-- Opening Marker --
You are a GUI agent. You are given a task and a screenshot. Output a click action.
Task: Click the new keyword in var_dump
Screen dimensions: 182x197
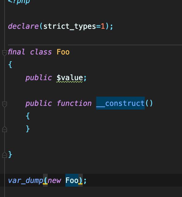pos(54,181)
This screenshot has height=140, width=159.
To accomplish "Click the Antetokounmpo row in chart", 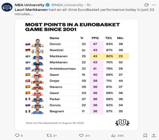I will click(x=77, y=68).
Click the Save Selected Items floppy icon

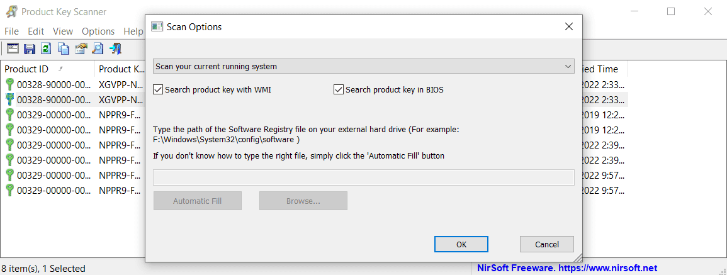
-- Closing Marker --
* _ACTION ITEM_: Using the word "screenshot" as the filter, copy each matching line from the material.

* _SOLVED EXERCISE_:
You are a GUI agent. You are given a task and a screenshot. Output a click action.
This screenshot has height=140, width=159.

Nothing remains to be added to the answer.